だがささやかな彩りと言えるものが無いわけでも無かった。
"ああ、今日はここで歌っているのか"
工房からの帰り道、イーストエンドの街角で中西が足を止める時がある。
綺麗な、だけど力強い歌声が彼の足を止めさせる。
声の主はサラ・フォーデン。
元気で物怖じしないオペラ歌手志望の少女。
中西の姿を認めるとサラは表情を緩める。
「ニックさん、こんにちはっ! また来てくれたんですねっ!」
「偶然だ」
「だって帰り道なんでしょ?」
「いつもこの時間というわけじゃない」
彼女が歌い終わった後、噛み合うようで噛み合わない会話を交わす。
初めて会った時のように中西が何か奢ってあげることもある。
「ウェストエンドにたくさんシアターあるじゃないですか。いつかあの中のどれかに出演してみたいんですよぅ」
少女は夢に目を輝かせる。
「そうだな。
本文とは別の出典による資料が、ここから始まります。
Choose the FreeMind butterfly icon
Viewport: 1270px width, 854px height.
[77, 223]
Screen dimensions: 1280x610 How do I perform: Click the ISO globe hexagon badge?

いつか実現するといいな」
中西は相槌を打った。
サラの声を聞くと気分が前向きになる気がした。
自分の美的感覚には自信が無いが、歌唱力があるのは間違いない。
次第に応援してやろうかという気になっていた。
何度か会ううちに会話も重ねた。
サラの両親は数年前、貧困の末に餓死で亡くなったこと。
生前一度だけ小さな劇団の歌劇に連れていってくれたこと。
「その劇の主演女優さんの歌がすっごく素敵で」と話した時、サラは両の拳を振り回していた。
まさに熱弁であった。
一方で救貧院のことはあまり話したくないらしかった。
中西が聞いたのはその救貧院がローモント救貧院ということだけだ。
閉鎖的な救貧院の中では夢を話す相手もいないのだろうとは、容易に想像もついた。
だから中西は聞き手に回った。
サラの歌を聞けることへのせめてもの礼として。
日常がカレンダーをめくり、秋が深まっていく。
9月が終わり10月も過ぎていった。
11月半ば、そろそろ冬の気配が朝夕の冷え込みに感じられる頃。
サラ・フォーデンの姿が消えた。